Last week, the U.S. House of Representatives passed a bill that would amend the Communications Act of 1934 (that's the law's original date; it's been amended and revised several times since then). Missing from the bill was any explicit requirement for what advocates and ideologues have come to call "net neutrality." You'd hardly know it from most of the coverage, but if you actually read the bill and associated regulations, such a mandate is shown to be entirely unnecessary.The relevant section of HR 5252, as it was sent to the Senate for consideration, is SEC. 715, which includes the following provisions:
(a) Authority- The Commission shall have the authority to enforce the Commission's broadband policy statement and the principles incorporated therein.
(1) IN GENERAL- This section shall be enforced by the Commission under titles IV and V. A violation of the Commission's broadband policy statement or the principles incorporated therein shall be treated as a violation of this Act.
(2) MAXIMUM FORFEITURE PENALTY- For purposes of section 503, the maximum forfeiture penalty applicable to a violation described in paragraph (1) of this subsection shall be $500,000 for each violation.
(3) ADJUDICATORY AUTHORITY- The Commission shall have exclusive authority to adjudicate any complaint alleging a violation of the broadband policy statement and the principles incorporated therein. The Commission shall complete an adjudicatory proceeding under this subsection not later than 90 days after receipt of the complaint. If, upon completion of an adjudicatory proceeding pursuant to this section, the Commission determines that such a violation has occurred, the Commission shall have authority to adopt an order to require the entity subject to the complaint to comply with the broadband policy statement and the principles incorporated therein. Such authority shall be in addition to the authority specified in paragraph (1) to enforce this section under titles IV and V. In addition, the Commission shall have authority to adopt procedures for the adjudication of complaints alleging a violation of the broadband policy statement or principles incorporated therein.
So the House bill, as passed, 1) gives the FCC authority to enforce its broadband policy, 2) allows for a fine of half-a-million smackeroos if the policy is violated, and 3) allows the FCC to force compliance.
And what does the FCC broadband policy statement [PDF] say?
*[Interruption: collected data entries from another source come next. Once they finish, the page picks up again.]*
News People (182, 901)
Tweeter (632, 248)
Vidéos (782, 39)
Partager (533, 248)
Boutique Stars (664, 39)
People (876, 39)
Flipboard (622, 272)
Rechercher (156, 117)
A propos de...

...to ensure that broadband networks are widely deployed, open, affordable, and accessible to all consumers, the Commission adopts the following principles:
- To encourage broadband deployment and preserve and promote the open and interconnected nature of the public Internet, consumers are entitled to access the lawful Internet content of their choice.
- To encourage broadband deployment and preserve and promote the open and interconnected nature of the public Internet, consumers are entitled to run applications and use services of their choice, subject to the needs of law enforcement.
- To encourage broadband deployment and preserve and promote the open and interconnected nature of the public Internet, consumers are entitled to connect their choice of legal devices that do not harm the network.
- To encourage broadband deployment and preserve and promote the open and interconnected nature of the public Internet, consumers are entitled to competition among network providers, application and service providers, and content providers.
Combined with the text from the House bill, this means the FCC would have absolute regulatory authority to guarantee that consumers can 1) access the content of their choice, 2) run applications and use services, and 3) connect their choice of legal devices. If the FCC deems that there has been a violation of these rights, they can impose the fines and penalties laid out above.
To me this seems like the best framework. It empowers the FCC with regulatory authority, but doesn't impose unreasonable requirements on the carriers, nor does it preclude any kind of arrangements that may allow carriers and providers to provide IMPROVED service over the best-effort Internet we currently have. Anything beyond that would be restrictive and limiting, and worst of all driven by the fear of potential abuses.
Now the ball is in the Senate's court, where the "neutrality" advocates are hoping to get what the House wouldn't give. Speaking for myself, I hope they get the same results--the House bill seems more than adequate to protect consumers from capricious abuse, and trying to limit carriers beyond that baseline level would be unnecessary and probably even harmful.